Screenshot 2023-08-27 at 3.26.39 PM

It may be relevant that I have checked all options on import because I want to get as much information as possible:

Just checking, @fjahr: Have you already reviewed the documentation on this issue?

Which version of GitLab is involved (navigate to /help), and how is GitLab installed (self-managed packages, containers, cloud-native operator/Helm chart, or SaaS).

Can you share the URL to the GitHub project that is imported? The numbers in the screenshot look quite large, maybe there are API rate limits that cause failure.

Hi, thanks for your message and sorry for the late reply, I was travelling for a while.

I have been running v16.3.0-ee and it’s a self-managed installation. I have mostly followed the Ubuntu steps here: https://about.gitlab.com/install/#ubuntu##

The Github project is GitHub - bitcoin/bitcoin: Bitcoin Core integration/staging tree, so yes, it’s pretty big. How could I check if an API rate limit was hit and that caused the failure?

Thanks, I didn’t see it before. I have taken a look at that page though I am not sure if it really applies to my situation. The sync process doesn’t just encounter errors, it gets completely stuck. I’m not sure if the errors result in the sync process getting stuck, the page is unclear on that. Where would I need to check to see those errors?

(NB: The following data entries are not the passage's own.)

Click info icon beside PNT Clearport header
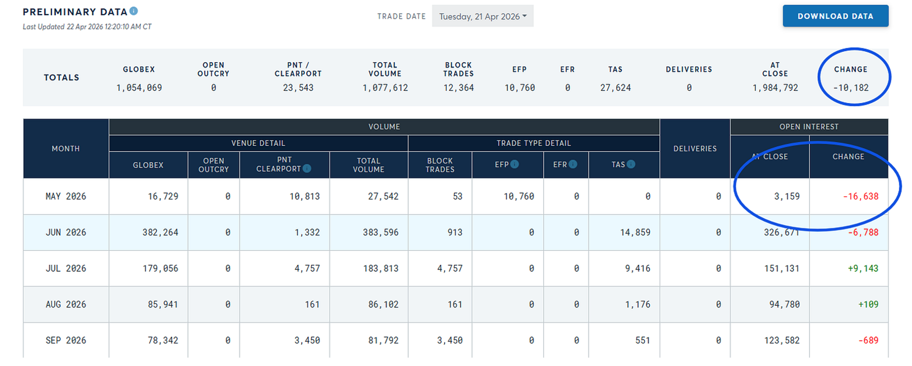The height and width of the screenshot is (366, 912). pyautogui.click(x=307, y=169)
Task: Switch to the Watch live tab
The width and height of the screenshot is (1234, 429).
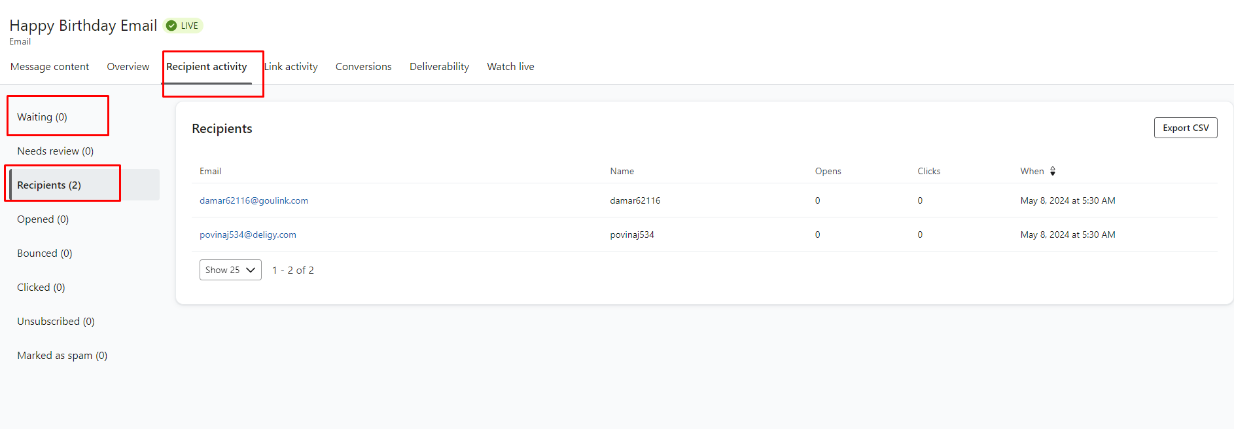Action: point(510,67)
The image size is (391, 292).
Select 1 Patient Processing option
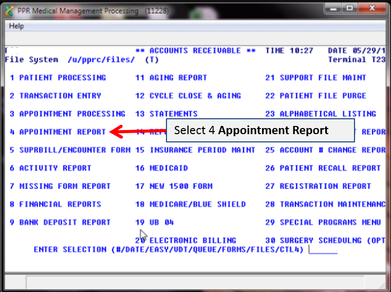(x=58, y=78)
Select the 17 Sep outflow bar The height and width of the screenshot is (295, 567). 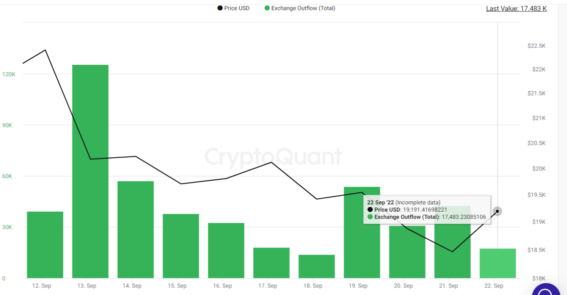271,263
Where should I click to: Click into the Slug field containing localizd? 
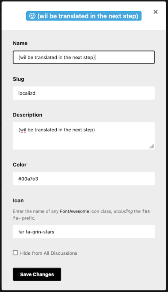click(83, 93)
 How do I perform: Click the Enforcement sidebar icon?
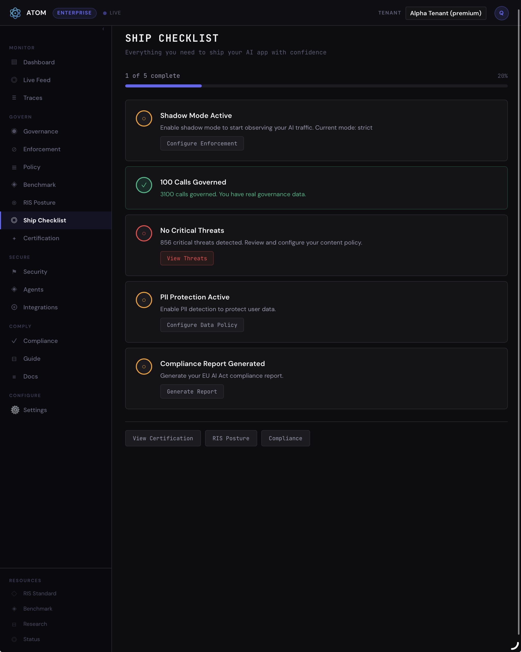tap(14, 149)
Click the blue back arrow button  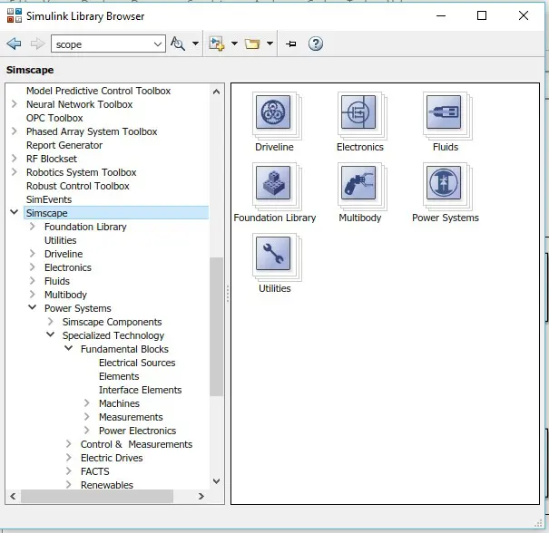[14, 44]
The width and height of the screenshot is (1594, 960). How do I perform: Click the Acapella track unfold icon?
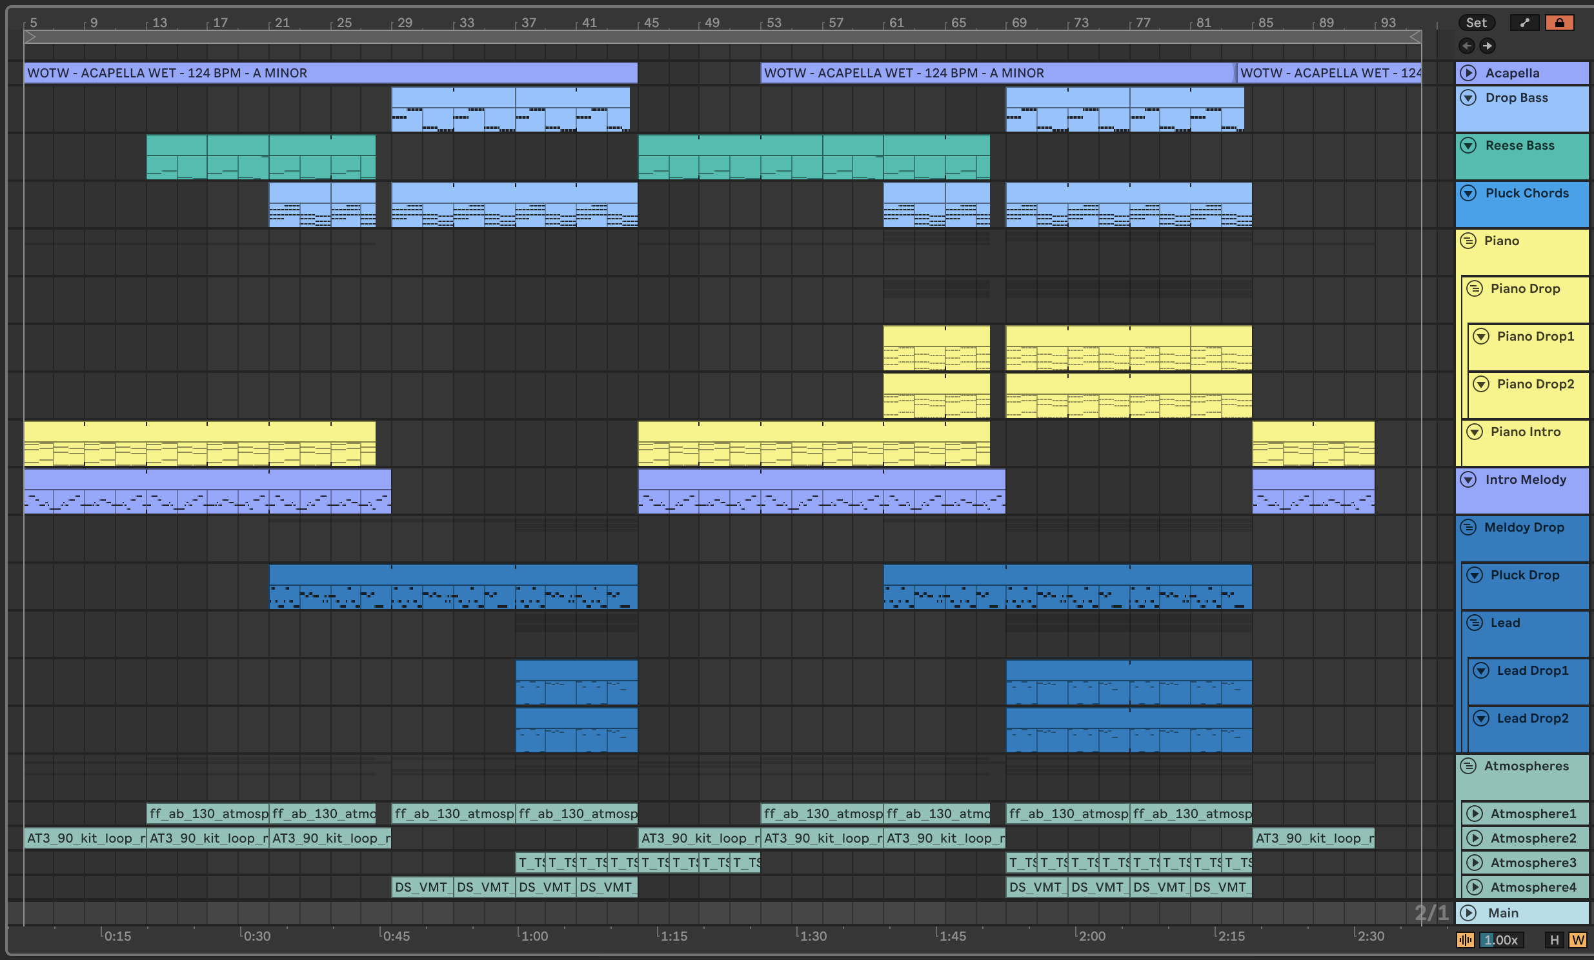(x=1468, y=73)
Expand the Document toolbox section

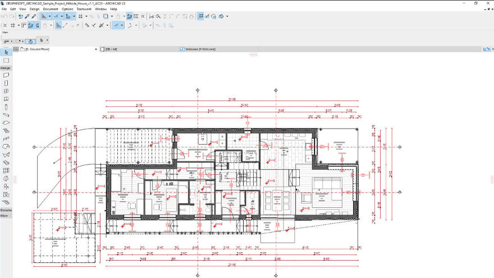tap(6, 210)
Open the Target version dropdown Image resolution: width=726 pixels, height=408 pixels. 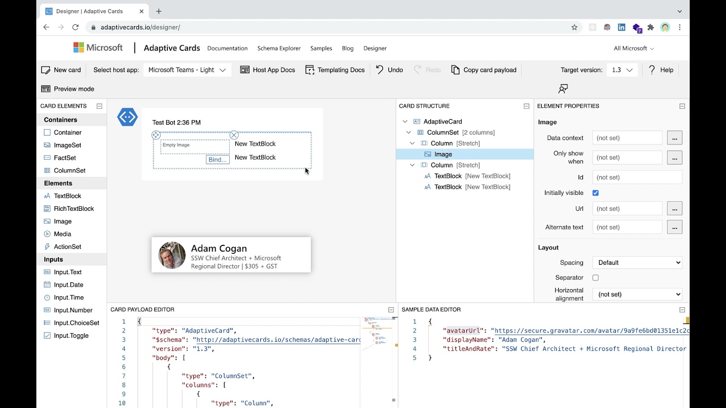pyautogui.click(x=622, y=70)
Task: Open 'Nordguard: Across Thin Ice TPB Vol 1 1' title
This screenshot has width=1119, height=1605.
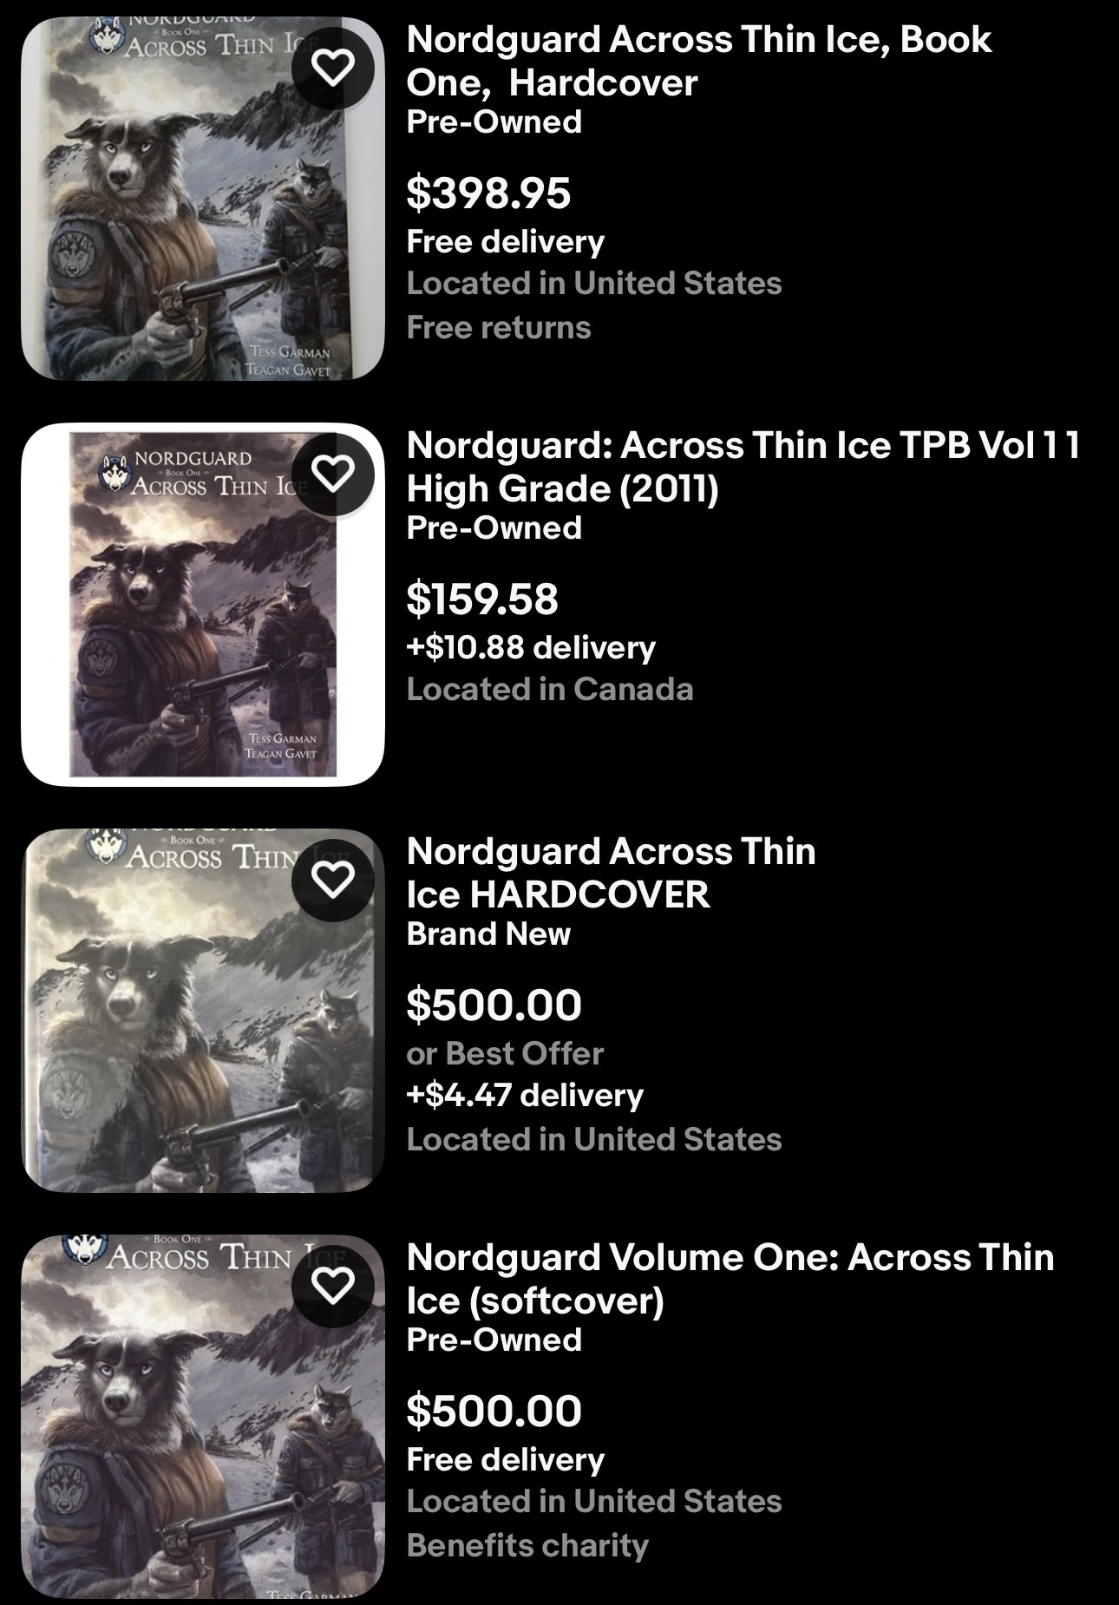Action: 743,467
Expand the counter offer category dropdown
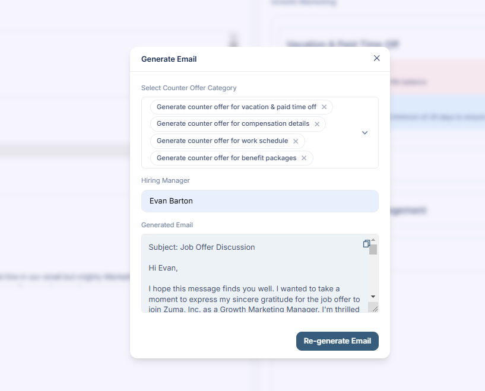This screenshot has height=391, width=485. [364, 132]
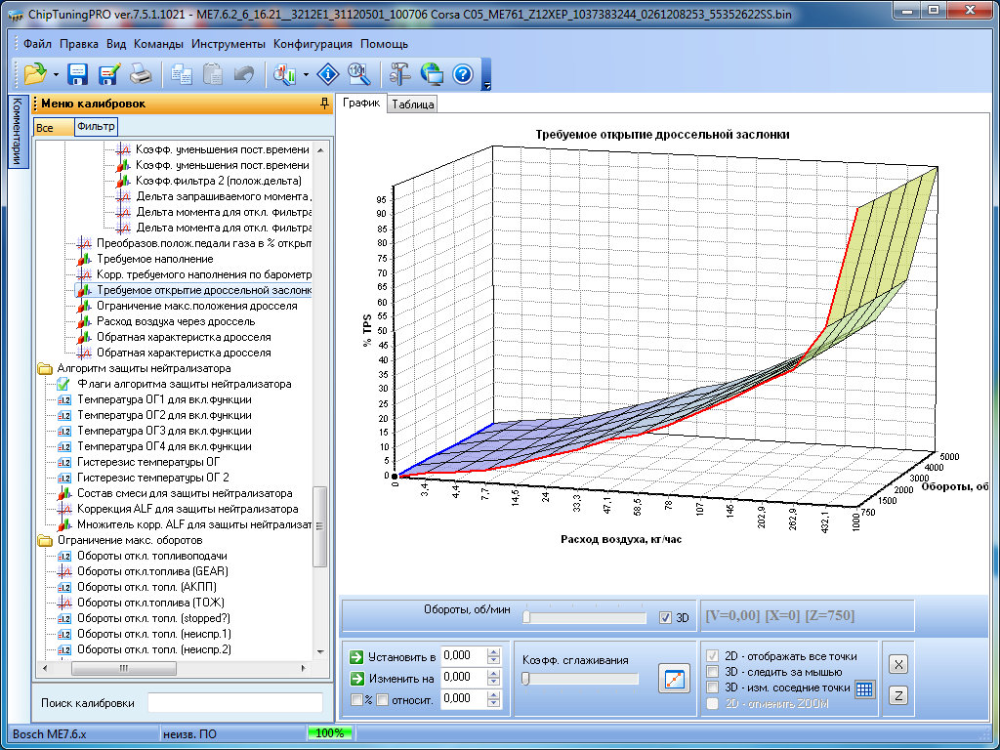Collapse the 'Алгоритм защиты нейтрализатора' folder
1000x750 pixels.
point(45,368)
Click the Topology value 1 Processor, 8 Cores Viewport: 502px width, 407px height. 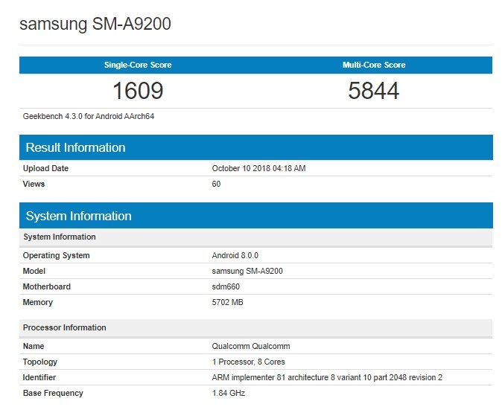click(x=248, y=362)
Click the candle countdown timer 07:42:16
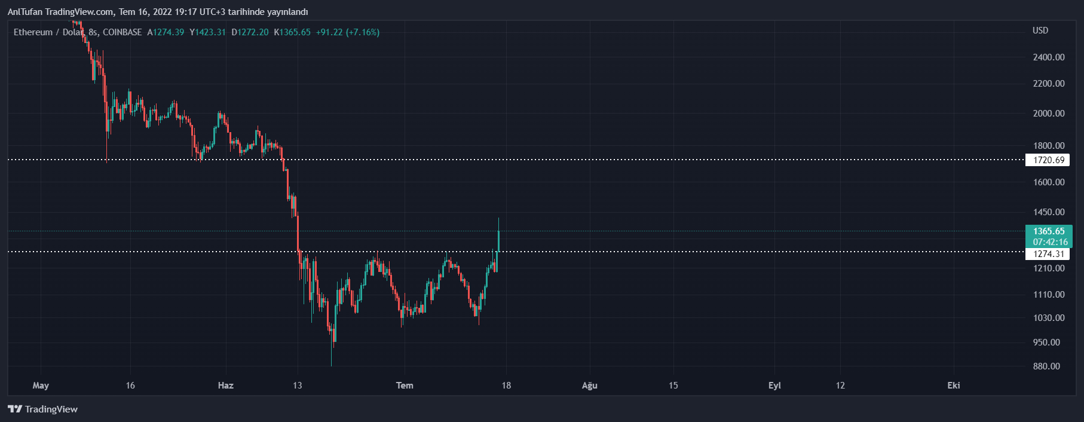This screenshot has width=1084, height=422. (x=1050, y=242)
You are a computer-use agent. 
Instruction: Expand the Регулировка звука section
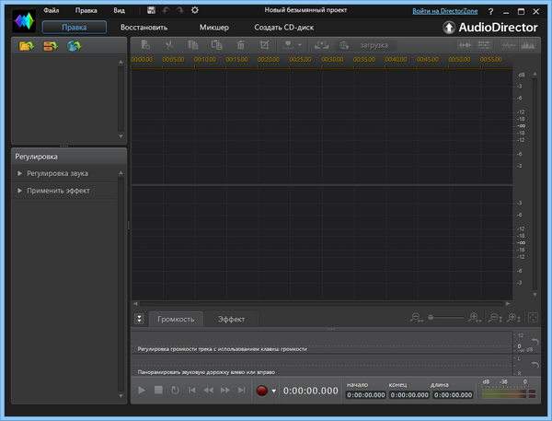click(57, 173)
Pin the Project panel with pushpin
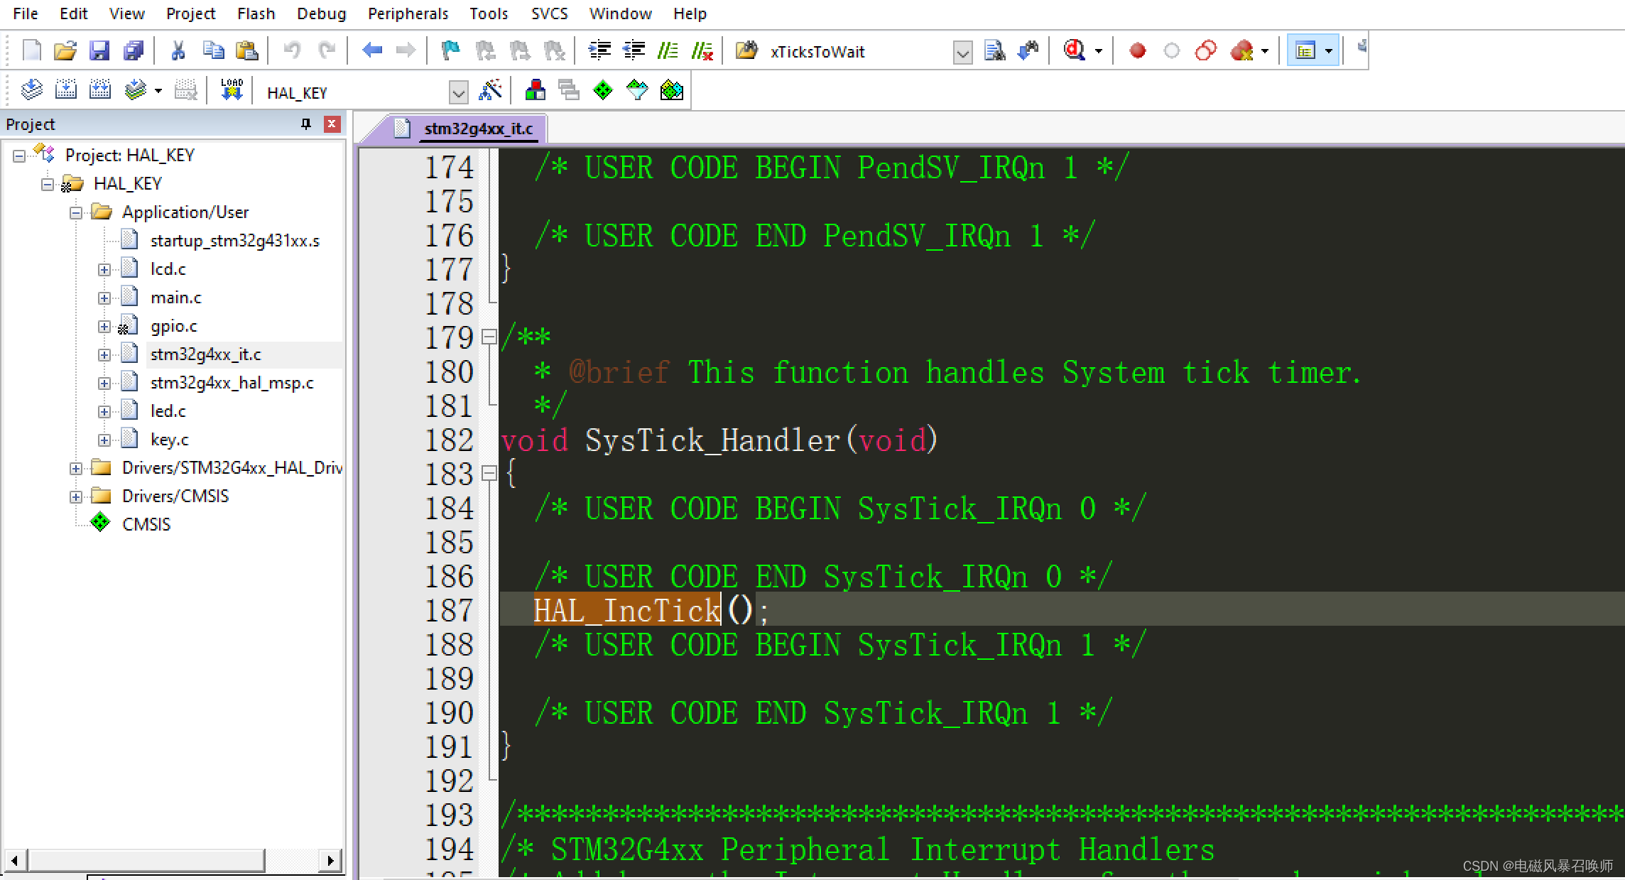The width and height of the screenshot is (1625, 880). (306, 124)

Also, one of the suggestions on the page is to use the alternative import method, which is what I have been using already (see screenshot). But I have not tried the github_importer_lower_per_page_limit feature flag yet, I will give this a shot.

@bbehr Hm, ok, so I created a group (didn’t have one before), changed the github_importer_lower_per_page_limit on the level of that group and imported the project from GitHub into that group. The process still didn’t finish again but at least that might give some further insight into what is going wrong?

Screenshot 2023-10-07 at 10.05.01 AM

I would also argue in favour of carefully checking the speed limits of the API. In my opinion, due to the magnitude of the numbers you presented, it led to just such a failure, I would also advise reading the documentation of the problem itself.

@HarisonDrake Hi, which documentation do you mean when you say “I would also advise reading the documentation of the problem itself”? Are you sure that it’s related to a speed limit? How would I be able to confirm that suspicion? Thanks!

So I have spent some time today trying to any helpful information in any of the various the log files but I was not successful. Weirdly, Log system | GitLab is empty for example and in the others like sidekiq I could see some importer related logs but none of them seemed to be related to any sort of error. It would be great if someone could point me in the right direction about how to debug this.

@fjahr: A GitLab teammate made me aware of the Congregate Utility, which GitLab’s Professional Services team maintains as an open source project. My teammate notes that “it might handle large imports better than the importer process available via the UI.” See what you think!

Thanks @bbehr , I am experimenting with Congregate for a few days now. I am still running into some issues, e.g. Import of public repository from Github.com fails (#995) · Issues · GitLab.org / Professional Services Automation / Tools / Migration / Congregate · GitLab but I think there is a good chance this will work for us! Is there a way to get in contact with someone from the team to ask a few questions? I have been able to debug a few previous issues but I am now stuck for a while on this latest one.